**Exercise:** Down to the last line below, repeat the entries word for word and drop the pictures.

[Data in this exercise Boundary: Start]

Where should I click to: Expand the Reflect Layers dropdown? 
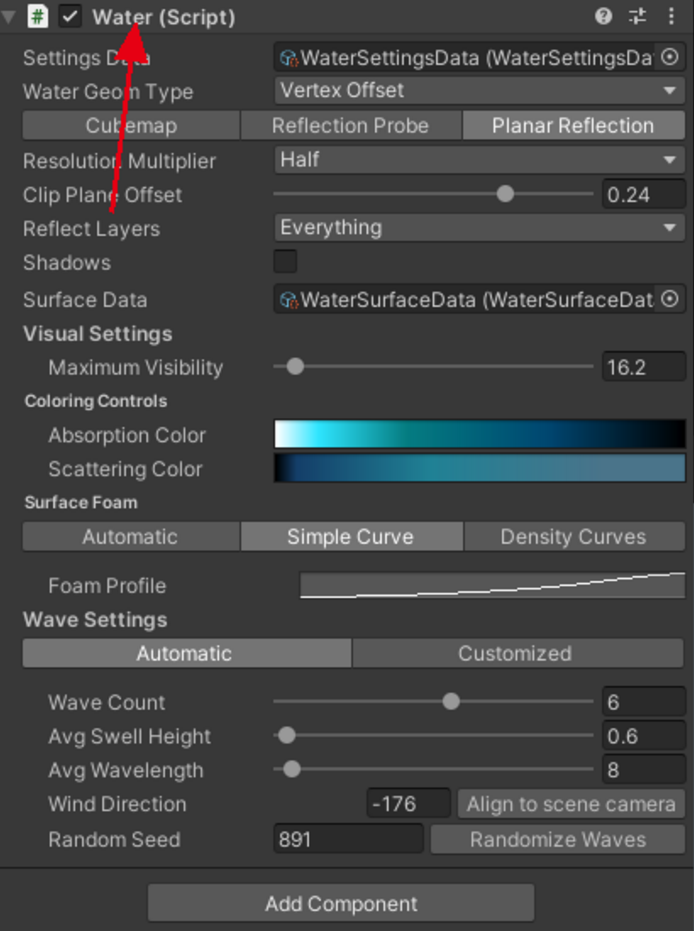tap(479, 228)
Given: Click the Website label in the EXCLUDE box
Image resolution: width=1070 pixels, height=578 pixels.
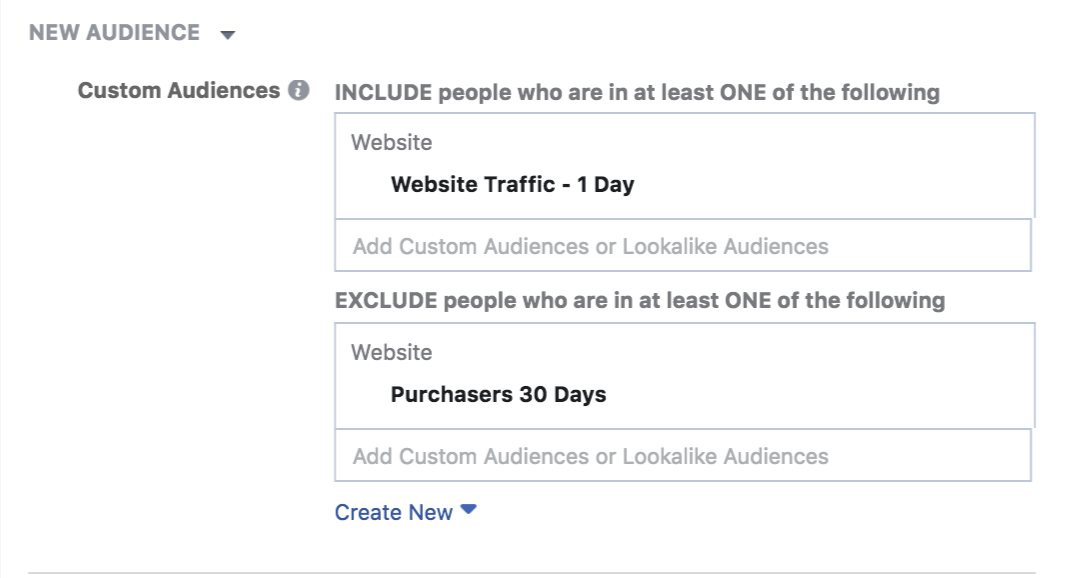Looking at the screenshot, I should [x=392, y=353].
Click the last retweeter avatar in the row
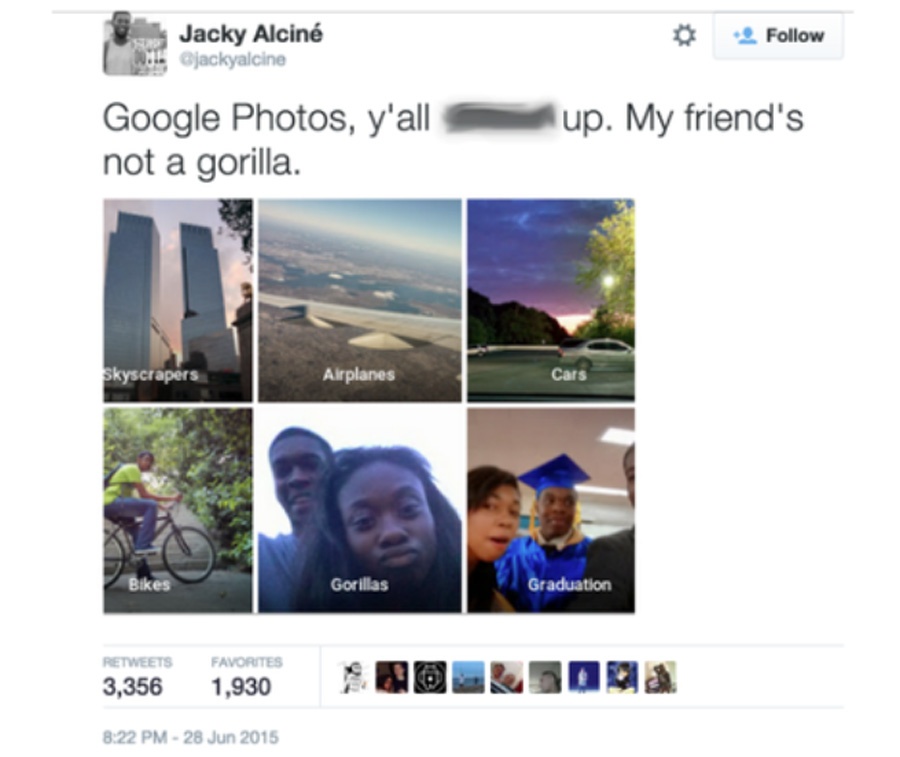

[Data in this exercise Boundary: End]

**Solution to the problem:**
Where should I click to: Expand the Reflect Layers dropdown? 
tap(479, 228)
Given: Click the Website label in the EXCLUDE box
Image resolution: width=1070 pixels, height=578 pixels.
Looking at the screenshot, I should [x=392, y=353].
Click the last retweeter avatar in the row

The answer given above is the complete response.